Figure 2: Training dynamics of $\Delta L$ Normalization compared with baselines across tasks, model sizes, and maximum lengths. $\Delta L$ Normalization yields more stable training and higher accuracy.

CountDown: Achieves the highest Avg@8 and Pass@8 scores. GRPO Norm is competitive early in training but stagnates due to bias, while $\Delta L$ Normalization continues to improve.
Math: Outperforms all baselines on weighted average and mean Avg@8 across four datasets. Sudden increases in response length during training correlate with performance jumps, indicating effective utilization of long responses.

Figure 4: Selected training dynamics for CountDown and Math, showing monotonic improvement and stability for $\Delta L$ Normalization.

Combination with DAPO Techniques

When combined with DAPO's dynamic sampling and clipping, $\Delta L$ Normalization further improves performance, outperforming DAPO's overlong filtering and soft punishment strategies. Overlong filtering and soft punishment are less effective, sometimes even detrimental, confirming that variance control via aggregation is more robust.

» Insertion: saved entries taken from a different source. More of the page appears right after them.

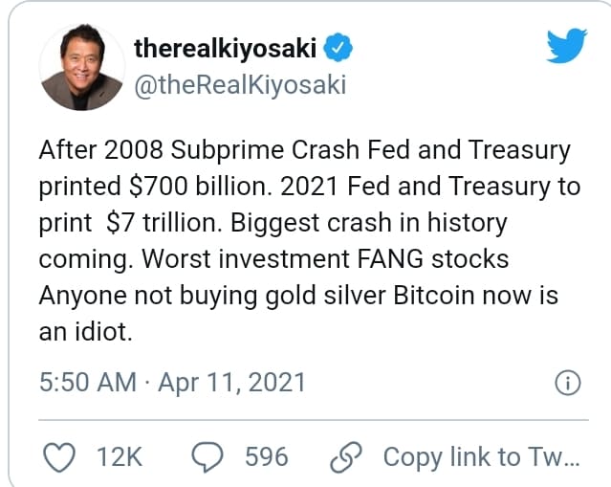This screenshot has width=611, height=487.
Task: Open the @theRealKiyosaki handle link
Action: coord(240,85)
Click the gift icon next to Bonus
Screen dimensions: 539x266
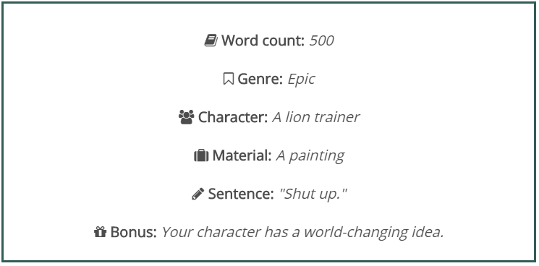100,232
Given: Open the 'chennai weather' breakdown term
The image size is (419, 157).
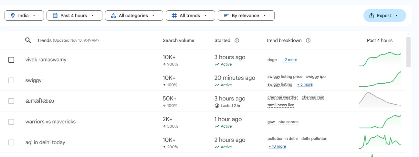Looking at the screenshot, I should point(282,97).
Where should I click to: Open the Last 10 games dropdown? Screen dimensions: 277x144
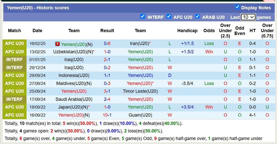248,17
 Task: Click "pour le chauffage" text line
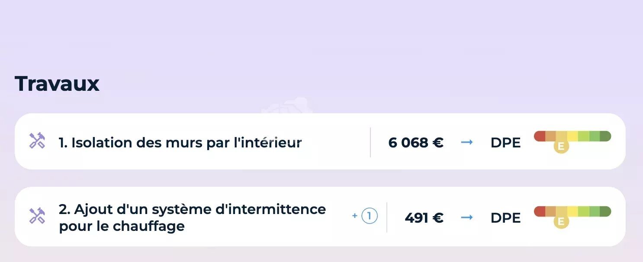(x=122, y=226)
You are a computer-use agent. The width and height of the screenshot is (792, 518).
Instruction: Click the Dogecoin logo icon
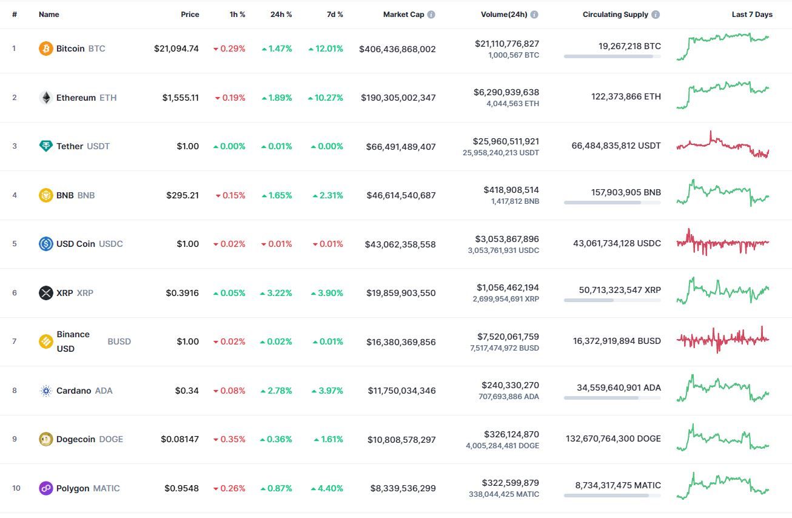pyautogui.click(x=46, y=439)
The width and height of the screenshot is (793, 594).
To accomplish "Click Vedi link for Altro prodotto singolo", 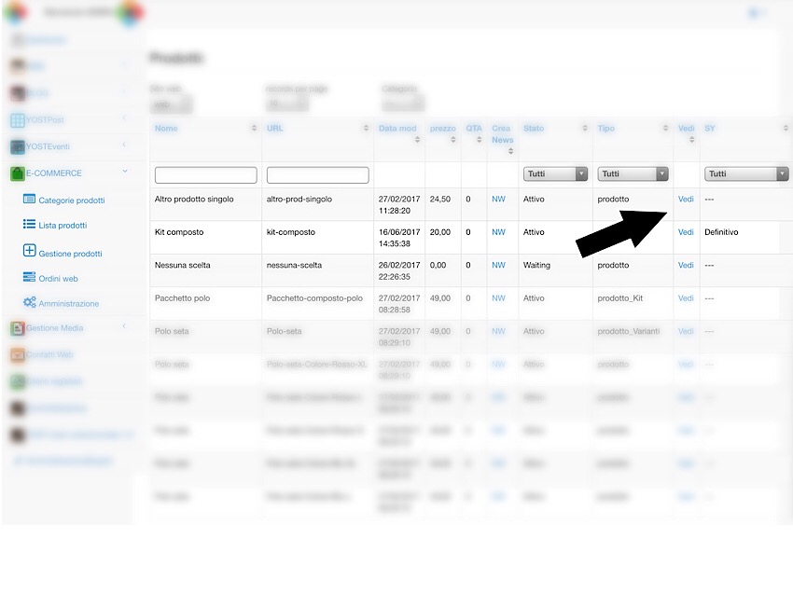I will [x=686, y=200].
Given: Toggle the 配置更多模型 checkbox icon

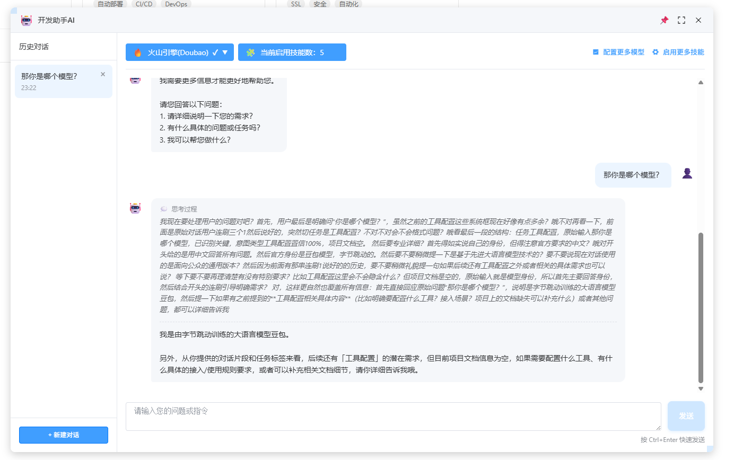Looking at the screenshot, I should coord(595,52).
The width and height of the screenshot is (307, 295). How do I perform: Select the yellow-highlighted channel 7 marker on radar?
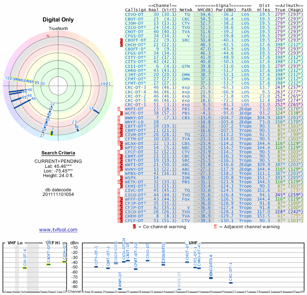click(52, 132)
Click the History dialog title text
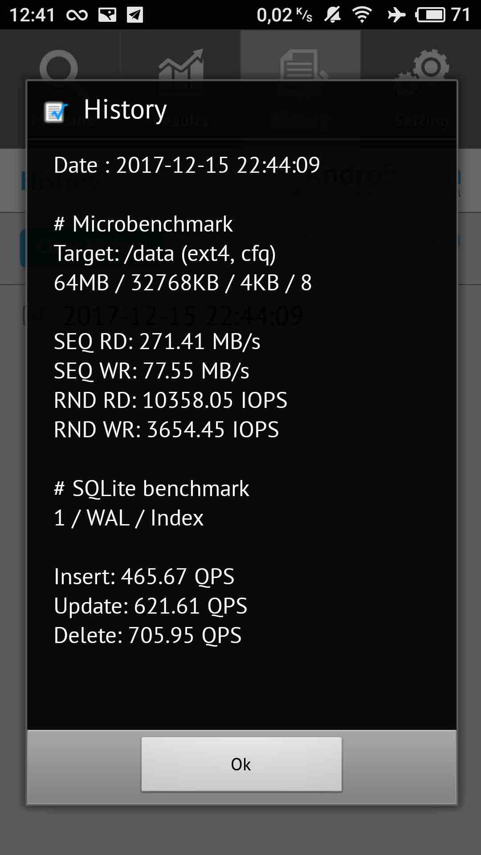Viewport: 481px width, 855px height. pos(125,110)
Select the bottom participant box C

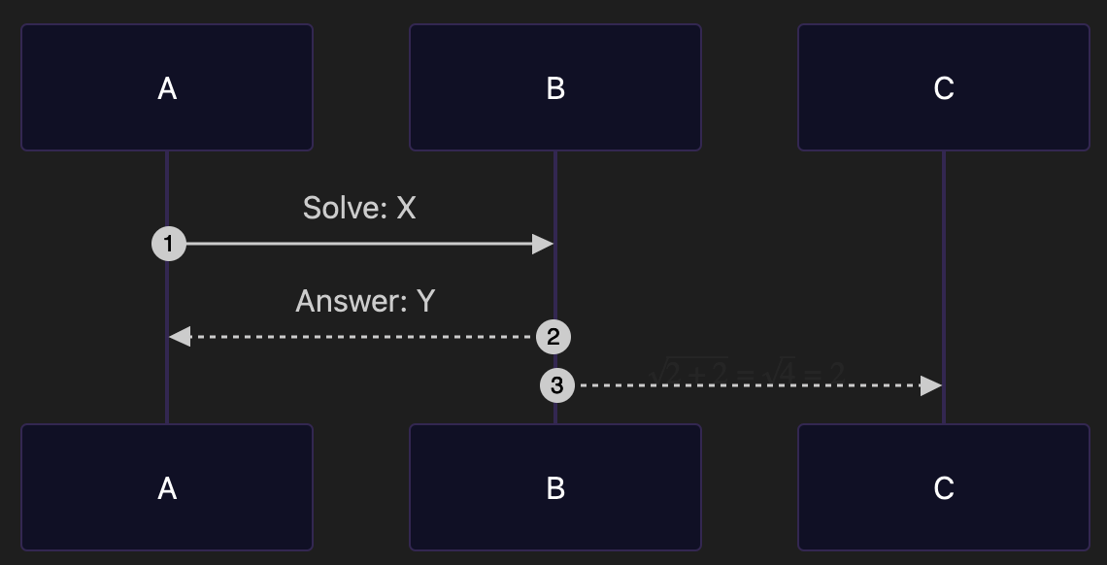pos(944,487)
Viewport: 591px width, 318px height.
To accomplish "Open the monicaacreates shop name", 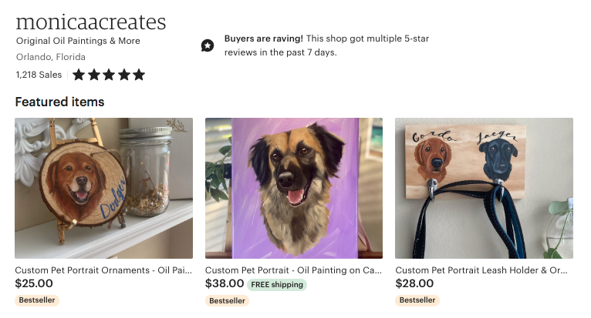I will [x=90, y=21].
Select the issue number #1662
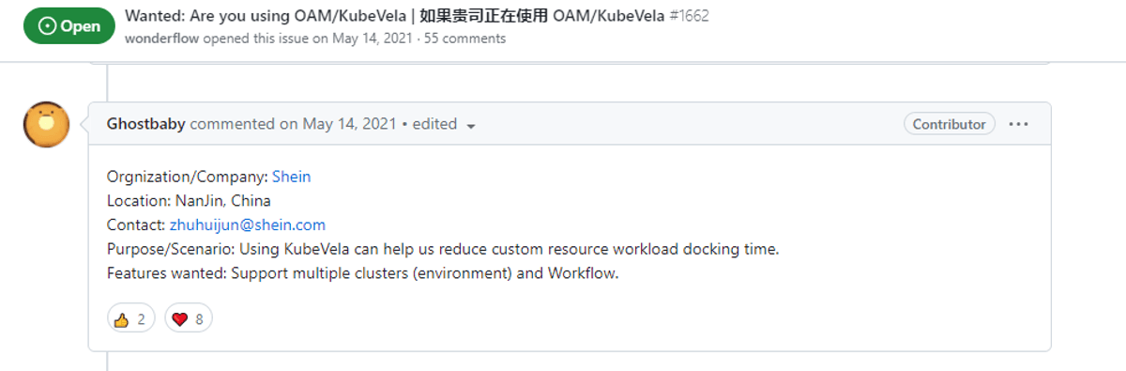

Figure 5: Comparison between $\Delta L$ Normalization and full DAPO on CountDown (3B model), showing superior performance for $\Delta L$ Normalization with dynamic sampling.

Hyperparameter Sensitivity

Performance is robust across $\alpha \in [0.5, 1.0]$ , with $\alpha=1$ generally optimal except for Math, where $\alpha=0.75$ leverages long responses more effectively.

Implementation Considerations

Code Simplicity: $\Delta L$ Normalization requires fewer than ten lines of code change in standard RLVR pipelines.
Computational Overhead: Negligible, as the normalization weights are computed per batch.
Hyperparameter Tuning: $\alpha$ can be set to 1 for most tasks; for tasks where long responses are particularly informative, $\alpha<1$ may yield further gains.
Integration: Compatible with existing RLVR frameworks and orthogonal to reward shaping or auxiliary techniques.

Implications and Future Directions

$\Delta L$ Normalization provides a theoretically principled and empirically validated solution to the gradient variance problem in RLVR. By ensuring unbiasedness and minimizing variance, it enables more stable and efficient training of LLMs on tasks with highly variable response lengths. This approach is likely to generalize to other RL settings with variable-length trajectories and could be extended to multi-agent or hierarchical RL scenarios. Future work may explore adaptive schemes for $\alpha$ , integration with advanced variance reduction techniques, and application to even larger models and more complex reasoning tasks.

Conclusion

$\Delta L$ Normalization addresses a fundamental challenge in RLVR by providing an unbiased, minimum-variance loss aggregation method. It consistently improves training stability and final model performance across tasks, model sizes, and response lengths, and is straightforward to implement. This work advances the theoretical understanding and practical methodology for RL-based LLM training, with broad implications for future research in scalable, stable reinforcement learning for LLMs.